🤖 AI Summary
This paper studies distributionally robust Markov decision processes (DR-MDPs), addressing the limitation of existing approaches that rely exclusively on Wasserstein- or KL-divergence-based ambiguity sets. We propose the first online Q-learning algorithm applicable to *arbitrary* finite-support probability measure ambiguity sets. Methodologically, we integrate robust optimization with Q-learning to construct an iterative update framework grounded in distributionally robust dynamic programming, and establish its convergence under standard assumptions.

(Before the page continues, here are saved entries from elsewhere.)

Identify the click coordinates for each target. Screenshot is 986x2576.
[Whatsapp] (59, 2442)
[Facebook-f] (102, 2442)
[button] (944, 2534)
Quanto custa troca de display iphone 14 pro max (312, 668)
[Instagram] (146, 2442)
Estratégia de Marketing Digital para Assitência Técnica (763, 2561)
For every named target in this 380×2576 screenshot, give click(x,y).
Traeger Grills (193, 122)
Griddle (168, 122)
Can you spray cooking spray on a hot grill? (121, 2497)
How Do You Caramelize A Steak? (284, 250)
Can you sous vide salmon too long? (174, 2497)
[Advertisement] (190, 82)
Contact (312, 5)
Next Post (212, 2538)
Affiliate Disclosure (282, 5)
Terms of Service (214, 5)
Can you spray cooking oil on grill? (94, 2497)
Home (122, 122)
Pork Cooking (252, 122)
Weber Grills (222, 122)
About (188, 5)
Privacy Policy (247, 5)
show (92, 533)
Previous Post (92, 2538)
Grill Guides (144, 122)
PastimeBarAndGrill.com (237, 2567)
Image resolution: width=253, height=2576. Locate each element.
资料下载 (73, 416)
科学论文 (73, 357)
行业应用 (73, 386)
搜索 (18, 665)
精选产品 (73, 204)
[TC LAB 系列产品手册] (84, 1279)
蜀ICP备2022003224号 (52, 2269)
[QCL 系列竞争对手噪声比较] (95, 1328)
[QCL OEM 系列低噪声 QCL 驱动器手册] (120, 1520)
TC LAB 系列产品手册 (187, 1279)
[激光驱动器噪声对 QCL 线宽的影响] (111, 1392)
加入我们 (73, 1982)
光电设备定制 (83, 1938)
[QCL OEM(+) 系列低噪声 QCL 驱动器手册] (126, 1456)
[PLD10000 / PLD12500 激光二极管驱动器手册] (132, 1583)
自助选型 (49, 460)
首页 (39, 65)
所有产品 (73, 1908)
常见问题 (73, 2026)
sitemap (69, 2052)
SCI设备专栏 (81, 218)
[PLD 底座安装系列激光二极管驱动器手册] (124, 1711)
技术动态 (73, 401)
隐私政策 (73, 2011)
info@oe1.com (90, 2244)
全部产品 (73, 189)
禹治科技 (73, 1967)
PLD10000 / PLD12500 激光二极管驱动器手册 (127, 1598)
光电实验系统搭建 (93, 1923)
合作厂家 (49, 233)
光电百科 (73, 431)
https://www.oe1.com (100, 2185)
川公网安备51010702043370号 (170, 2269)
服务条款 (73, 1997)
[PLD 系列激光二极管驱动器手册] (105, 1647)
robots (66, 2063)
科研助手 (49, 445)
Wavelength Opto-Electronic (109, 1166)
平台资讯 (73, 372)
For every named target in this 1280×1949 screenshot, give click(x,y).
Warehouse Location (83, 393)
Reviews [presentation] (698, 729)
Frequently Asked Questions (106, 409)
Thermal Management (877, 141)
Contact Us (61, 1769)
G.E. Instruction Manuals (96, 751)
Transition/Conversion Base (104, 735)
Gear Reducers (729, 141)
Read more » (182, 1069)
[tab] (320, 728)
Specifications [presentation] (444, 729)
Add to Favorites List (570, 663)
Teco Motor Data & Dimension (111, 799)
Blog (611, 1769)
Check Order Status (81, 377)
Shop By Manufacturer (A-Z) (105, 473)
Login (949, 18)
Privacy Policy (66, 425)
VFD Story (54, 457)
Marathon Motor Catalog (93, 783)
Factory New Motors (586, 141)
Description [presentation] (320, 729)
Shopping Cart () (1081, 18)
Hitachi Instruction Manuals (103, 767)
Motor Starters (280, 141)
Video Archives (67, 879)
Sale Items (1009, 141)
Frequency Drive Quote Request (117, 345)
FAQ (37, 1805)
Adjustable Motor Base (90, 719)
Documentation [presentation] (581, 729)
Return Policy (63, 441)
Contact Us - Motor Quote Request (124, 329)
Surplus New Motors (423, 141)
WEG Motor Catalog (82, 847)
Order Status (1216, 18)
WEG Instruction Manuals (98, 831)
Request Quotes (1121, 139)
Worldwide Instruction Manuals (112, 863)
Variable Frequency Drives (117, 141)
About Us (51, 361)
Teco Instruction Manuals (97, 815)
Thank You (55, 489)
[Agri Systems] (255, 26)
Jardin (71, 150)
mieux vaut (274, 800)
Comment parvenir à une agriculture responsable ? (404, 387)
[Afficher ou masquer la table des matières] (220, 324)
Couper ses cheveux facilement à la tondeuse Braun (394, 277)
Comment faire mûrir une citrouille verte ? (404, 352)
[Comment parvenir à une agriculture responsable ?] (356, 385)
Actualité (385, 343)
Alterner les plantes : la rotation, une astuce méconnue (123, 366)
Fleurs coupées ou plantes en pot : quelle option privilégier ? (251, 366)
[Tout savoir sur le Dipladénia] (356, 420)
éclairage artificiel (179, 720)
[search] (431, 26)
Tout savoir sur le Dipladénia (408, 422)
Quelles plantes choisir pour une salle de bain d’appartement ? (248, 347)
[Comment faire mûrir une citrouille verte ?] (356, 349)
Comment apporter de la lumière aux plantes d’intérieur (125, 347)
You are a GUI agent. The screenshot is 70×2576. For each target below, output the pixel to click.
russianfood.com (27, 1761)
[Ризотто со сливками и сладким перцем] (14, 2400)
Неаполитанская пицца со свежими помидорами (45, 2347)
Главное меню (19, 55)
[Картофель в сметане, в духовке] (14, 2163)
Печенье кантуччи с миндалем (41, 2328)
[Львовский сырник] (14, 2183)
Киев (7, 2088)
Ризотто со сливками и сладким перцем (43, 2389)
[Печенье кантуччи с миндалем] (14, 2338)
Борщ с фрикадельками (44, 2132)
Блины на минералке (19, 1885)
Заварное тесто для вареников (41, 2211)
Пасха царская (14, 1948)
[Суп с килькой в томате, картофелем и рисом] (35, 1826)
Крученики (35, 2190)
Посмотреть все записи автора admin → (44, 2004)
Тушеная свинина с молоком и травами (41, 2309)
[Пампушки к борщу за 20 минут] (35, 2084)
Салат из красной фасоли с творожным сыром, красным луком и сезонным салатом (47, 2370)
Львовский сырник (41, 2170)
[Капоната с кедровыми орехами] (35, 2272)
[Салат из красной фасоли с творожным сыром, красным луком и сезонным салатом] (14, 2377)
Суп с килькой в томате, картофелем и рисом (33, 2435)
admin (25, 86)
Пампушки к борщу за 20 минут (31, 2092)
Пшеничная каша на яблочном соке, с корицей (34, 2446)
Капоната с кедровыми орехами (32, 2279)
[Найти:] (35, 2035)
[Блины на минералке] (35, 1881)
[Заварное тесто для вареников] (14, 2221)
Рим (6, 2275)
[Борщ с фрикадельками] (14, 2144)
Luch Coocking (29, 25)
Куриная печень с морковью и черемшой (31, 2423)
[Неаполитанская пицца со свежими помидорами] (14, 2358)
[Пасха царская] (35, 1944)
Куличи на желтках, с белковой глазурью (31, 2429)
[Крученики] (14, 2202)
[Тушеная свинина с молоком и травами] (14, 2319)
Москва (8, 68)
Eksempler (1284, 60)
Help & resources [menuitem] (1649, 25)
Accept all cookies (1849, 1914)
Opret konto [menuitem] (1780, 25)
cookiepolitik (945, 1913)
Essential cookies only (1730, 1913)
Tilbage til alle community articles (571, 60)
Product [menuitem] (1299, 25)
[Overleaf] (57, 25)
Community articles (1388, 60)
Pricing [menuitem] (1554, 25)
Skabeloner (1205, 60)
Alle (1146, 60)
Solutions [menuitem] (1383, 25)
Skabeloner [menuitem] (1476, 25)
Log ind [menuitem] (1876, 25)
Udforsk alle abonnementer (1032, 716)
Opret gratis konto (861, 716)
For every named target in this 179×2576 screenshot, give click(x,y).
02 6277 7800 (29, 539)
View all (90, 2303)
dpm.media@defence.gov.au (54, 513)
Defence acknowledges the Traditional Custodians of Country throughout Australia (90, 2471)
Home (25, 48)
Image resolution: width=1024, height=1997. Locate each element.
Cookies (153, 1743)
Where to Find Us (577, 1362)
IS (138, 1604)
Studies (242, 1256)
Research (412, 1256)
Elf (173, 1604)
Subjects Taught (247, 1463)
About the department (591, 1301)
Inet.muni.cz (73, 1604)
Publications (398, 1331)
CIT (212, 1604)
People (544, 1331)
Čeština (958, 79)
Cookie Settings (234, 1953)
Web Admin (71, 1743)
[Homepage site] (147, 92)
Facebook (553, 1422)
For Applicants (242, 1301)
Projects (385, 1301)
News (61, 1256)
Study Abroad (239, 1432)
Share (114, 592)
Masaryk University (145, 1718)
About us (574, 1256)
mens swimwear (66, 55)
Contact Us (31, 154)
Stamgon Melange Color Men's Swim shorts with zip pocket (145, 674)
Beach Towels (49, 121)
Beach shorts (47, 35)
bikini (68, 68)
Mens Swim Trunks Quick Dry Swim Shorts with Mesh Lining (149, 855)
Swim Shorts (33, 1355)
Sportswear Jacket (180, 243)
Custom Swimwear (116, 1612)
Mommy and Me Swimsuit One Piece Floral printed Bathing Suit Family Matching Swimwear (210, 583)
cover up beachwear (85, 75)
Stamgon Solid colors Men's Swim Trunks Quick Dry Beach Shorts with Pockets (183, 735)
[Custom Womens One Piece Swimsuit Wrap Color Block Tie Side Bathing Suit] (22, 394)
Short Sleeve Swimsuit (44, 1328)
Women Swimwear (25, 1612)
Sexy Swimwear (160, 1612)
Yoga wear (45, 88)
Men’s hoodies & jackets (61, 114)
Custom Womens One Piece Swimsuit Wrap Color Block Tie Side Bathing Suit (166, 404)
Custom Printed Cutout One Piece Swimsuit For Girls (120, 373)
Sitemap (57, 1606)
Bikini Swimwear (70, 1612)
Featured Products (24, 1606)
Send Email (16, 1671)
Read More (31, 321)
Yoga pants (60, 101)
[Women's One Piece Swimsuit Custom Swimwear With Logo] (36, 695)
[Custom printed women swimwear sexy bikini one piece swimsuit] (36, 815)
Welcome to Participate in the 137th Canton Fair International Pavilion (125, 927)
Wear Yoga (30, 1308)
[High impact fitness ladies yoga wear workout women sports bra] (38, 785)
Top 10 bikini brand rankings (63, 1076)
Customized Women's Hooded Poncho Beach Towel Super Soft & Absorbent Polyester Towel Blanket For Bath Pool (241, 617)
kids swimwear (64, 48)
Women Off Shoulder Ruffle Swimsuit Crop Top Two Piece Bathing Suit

Our contributions are threefold: (1) the first Q-learning framework supporting arbitrarily structured finite-support ambiguity sets—eliminating dependence on specific distance metrics; (2) an online learning mechanism with theoretical convergence guarantees; and (3) flexible user-specified ambiguity sets better aligned with real-world uncertainty structures. Numerical experiments demonstrate the algorithm’s computational efficiency, scalability, and significantly enhanced policy robustness under model misspecification.
📝 Abstract
In this paper we propose a novel $Q$-learning algorithm allowing to solve distributionally robust Markov decision problems for which the ambiguity set of probability measures can be chosen arbitrarily as long as it comprises only a finite amount of measures. Therefore, our approach goes beyond the well-studied cases involving ambiguity sets of balls around some reference measure with the distance to reference measure being measured with respect to the Wasserstein distance or the Kullback--Leibler divergence. Hence, our approach allows the applicant to create ambiguity sets better tailored to her needs and to solve the associated robust Markov decision problem via a $Q$-learning algorithm whose convergence is guaranteed by our main result. Moreover, we showcase in several numerical experiments the tractability of our approach.